*REQUIRED WORK*
Your task is to retype the listing word for word.

BEGIN DATA FOR ANALYSIS

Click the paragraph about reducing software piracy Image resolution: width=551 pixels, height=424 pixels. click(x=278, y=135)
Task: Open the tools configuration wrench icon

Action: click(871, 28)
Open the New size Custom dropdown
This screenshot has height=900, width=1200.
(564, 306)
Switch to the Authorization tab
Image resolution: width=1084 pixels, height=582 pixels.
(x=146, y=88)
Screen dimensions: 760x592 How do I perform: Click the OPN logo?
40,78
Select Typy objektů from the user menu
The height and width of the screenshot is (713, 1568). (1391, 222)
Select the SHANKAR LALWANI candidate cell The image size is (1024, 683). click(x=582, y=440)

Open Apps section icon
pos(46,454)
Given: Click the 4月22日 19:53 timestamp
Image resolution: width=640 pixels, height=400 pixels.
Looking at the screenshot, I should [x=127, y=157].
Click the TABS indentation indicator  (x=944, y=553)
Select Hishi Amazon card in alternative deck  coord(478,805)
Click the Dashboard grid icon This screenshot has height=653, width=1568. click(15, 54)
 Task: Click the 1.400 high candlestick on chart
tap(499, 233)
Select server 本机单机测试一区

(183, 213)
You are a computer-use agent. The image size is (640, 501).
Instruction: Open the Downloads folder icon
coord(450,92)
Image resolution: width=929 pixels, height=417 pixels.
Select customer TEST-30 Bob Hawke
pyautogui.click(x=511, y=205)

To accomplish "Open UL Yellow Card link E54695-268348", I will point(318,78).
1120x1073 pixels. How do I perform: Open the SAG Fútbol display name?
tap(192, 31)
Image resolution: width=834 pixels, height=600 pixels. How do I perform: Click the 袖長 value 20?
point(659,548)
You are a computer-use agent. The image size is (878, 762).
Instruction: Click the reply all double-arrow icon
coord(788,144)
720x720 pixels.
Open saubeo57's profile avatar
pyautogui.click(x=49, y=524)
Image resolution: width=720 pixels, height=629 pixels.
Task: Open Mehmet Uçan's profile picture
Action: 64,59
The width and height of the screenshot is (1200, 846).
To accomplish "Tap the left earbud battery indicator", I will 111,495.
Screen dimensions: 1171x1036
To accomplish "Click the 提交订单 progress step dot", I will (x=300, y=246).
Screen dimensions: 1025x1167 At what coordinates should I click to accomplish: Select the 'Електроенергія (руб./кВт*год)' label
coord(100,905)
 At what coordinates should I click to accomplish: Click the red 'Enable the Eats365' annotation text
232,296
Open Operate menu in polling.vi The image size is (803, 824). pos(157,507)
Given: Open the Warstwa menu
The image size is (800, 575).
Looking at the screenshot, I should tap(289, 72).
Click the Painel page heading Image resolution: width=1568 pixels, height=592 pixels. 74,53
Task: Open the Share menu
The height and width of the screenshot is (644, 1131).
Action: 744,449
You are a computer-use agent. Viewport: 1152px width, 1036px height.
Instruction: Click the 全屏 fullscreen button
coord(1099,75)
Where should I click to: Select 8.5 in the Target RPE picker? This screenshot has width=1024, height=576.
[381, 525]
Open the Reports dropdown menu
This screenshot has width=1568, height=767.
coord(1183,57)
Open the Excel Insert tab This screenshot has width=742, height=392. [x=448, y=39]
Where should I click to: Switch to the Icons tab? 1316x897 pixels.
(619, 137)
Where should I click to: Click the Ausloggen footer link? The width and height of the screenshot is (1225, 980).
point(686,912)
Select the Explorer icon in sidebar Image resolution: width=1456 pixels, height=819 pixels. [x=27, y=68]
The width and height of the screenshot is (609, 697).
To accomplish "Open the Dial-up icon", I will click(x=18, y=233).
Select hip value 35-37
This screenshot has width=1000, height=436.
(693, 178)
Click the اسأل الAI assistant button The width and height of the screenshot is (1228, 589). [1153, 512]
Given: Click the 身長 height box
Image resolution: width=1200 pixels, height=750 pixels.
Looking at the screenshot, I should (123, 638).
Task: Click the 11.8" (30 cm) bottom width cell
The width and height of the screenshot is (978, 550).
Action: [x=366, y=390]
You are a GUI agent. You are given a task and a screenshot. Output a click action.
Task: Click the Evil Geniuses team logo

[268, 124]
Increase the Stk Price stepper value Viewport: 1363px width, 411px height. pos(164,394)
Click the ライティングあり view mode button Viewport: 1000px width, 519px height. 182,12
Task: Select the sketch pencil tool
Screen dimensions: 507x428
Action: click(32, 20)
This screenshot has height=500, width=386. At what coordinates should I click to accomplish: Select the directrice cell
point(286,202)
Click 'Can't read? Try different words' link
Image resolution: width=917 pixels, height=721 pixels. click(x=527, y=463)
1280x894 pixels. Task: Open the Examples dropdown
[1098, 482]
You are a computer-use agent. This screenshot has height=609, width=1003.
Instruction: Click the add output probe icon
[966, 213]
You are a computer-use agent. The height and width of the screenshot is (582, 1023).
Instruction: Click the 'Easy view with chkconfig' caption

END DATA FOR ANALYSIS

*REPLY TO THE EXERCISE*
Click the paragraph about reducing software piracy Image resolution: width=551 pixels, height=424 pixels. click(x=278, y=135)
Task: Open the tools configuration wrench icon

Action: click(871, 28)
Open the New size Custom dropdown
This screenshot has height=900, width=1200.
(564, 306)
Switch to the Authorization tab
Image resolution: width=1084 pixels, height=582 pixels.
(x=146, y=88)
Screen dimensions: 760x592 How do I perform: Click the OPN logo?
40,78
Select Typy objektů from the user menu
The height and width of the screenshot is (713, 1568). (1391, 222)
Select the SHANKAR LALWANI candidate cell The image size is (1024, 683). click(x=582, y=440)

Open Apps section icon
pos(46,454)
Given: Click the 4月22日 19:53 timestamp
Image resolution: width=640 pixels, height=400 pixels.
Looking at the screenshot, I should [x=127, y=157].
Click the TABS indentation indicator  (x=944, y=553)
Select Hishi Amazon card in alternative deck  coord(478,805)
Click the Dashboard grid icon This screenshot has height=653, width=1568. click(15, 54)
 Task: Click the 1.400 high candlestick on chart
tap(499, 233)
Select server 本机单机测试一区

(183, 213)
You are a computer-use agent. The image size is (640, 501).
Instruction: Open the Downloads folder icon
coord(450,92)
Image resolution: width=929 pixels, height=417 pixels.
Select customer TEST-30 Bob Hawke
pyautogui.click(x=511, y=205)

To accomplish "Open UL Yellow Card link E54695-268348", I will point(318,78).
1120x1073 pixels. How do I perform: Open the SAG Fútbol display name?
tap(192, 31)
Image resolution: width=834 pixels, height=600 pixels. How do I perform: Click the 袖長 value 20?
point(659,548)
You are a computer-use agent. The image size is (878, 762).
Instruction: Click the reply all double-arrow icon
coord(788,144)
720x720 pixels.
Open saubeo57's profile avatar
pyautogui.click(x=49, y=524)
Image resolution: width=720 pixels, height=629 pixels.
Task: Open Mehmet Uçan's profile picture
Action: 64,59
The width and height of the screenshot is (1200, 846).
To accomplish "Tap the left earbud battery indicator", I will 111,495.
Screen dimensions: 1171x1036
To accomplish "Click the 提交订单 progress step dot", I will (x=300, y=246).
Screen dimensions: 1025x1167 At what coordinates should I click to accomplish: Select the 'Електроенергія (руб./кВт*год)' label
coord(100,905)
 At what coordinates should I click to accomplish: Click the red 'Enable the Eats365' annotation text
232,296
Open Operate menu in polling.vi The image size is (803, 824). pos(157,507)
Given: Open the Warstwa menu
The image size is (800, 575).
Looking at the screenshot, I should tap(289, 72).
Click the Painel page heading Image resolution: width=1568 pixels, height=592 pixels. 74,53
Task: Open the Share menu
The height and width of the screenshot is (644, 1131).
Action: 744,449
You are a computer-use agent. Viewport: 1152px width, 1036px height.
Instruction: Click the 全屏 fullscreen button
coord(1099,75)
Where should I click to: Select 8.5 in the Target RPE picker? This screenshot has width=1024, height=576.
[381, 525]
Open the Reports dropdown menu
This screenshot has width=1568, height=767.
coord(1183,57)
Open the Excel Insert tab This screenshot has width=742, height=392. [x=448, y=39]
Where should I click to: Switch to the Icons tab? 1316x897 pixels.
(619, 137)
Where should I click to: Click the Ausloggen footer link? The width and height of the screenshot is (1225, 980).
point(686,912)
Select the Explorer icon in sidebar Image resolution: width=1456 pixels, height=819 pixels. [x=27, y=68]
The width and height of the screenshot is (609, 697).
To accomplish "Open the Dial-up icon", I will click(x=18, y=233).
Select hip value 35-37
This screenshot has width=1000, height=436.
(693, 178)
Click the اسأل الAI assistant button The width and height of the screenshot is (1228, 589). [1153, 512]
Given: Click the 身長 height box
Image resolution: width=1200 pixels, height=750 pixels.
Looking at the screenshot, I should (123, 638).
Task: Click the 11.8" (30 cm) bottom width cell
The width and height of the screenshot is (978, 550).
Action: [x=366, y=390]
You are a GUI agent. You are given a task and a screenshot. Output a click action.
Task: Click the Evil Geniuses team logo

[268, 124]
Increase the Stk Price stepper value Viewport: 1363px width, 411px height. pos(164,394)
Click the ライティングあり view mode button Viewport: 1000px width, 519px height. 182,12
Task: Select the sketch pencil tool
Screen dimensions: 507x428
Action: click(32, 20)
This screenshot has height=500, width=386. At what coordinates should I click to accomplish: Select the directrice cell
point(286,202)
Click 'Can't read? Try different words' link
Image resolution: width=917 pixels, height=721 pixels. click(x=527, y=463)
1280x894 pixels. Task: Open the Examples dropdown
[1098, 482]
You are a computer-use agent. This screenshot has height=609, width=1003.
Instruction: Click the add output probe icon
[966, 213]
You are a computer-use agent. The height and width of the screenshot is (582, 1023).
Instruction: Click the 'Easy view with chkconfig' caption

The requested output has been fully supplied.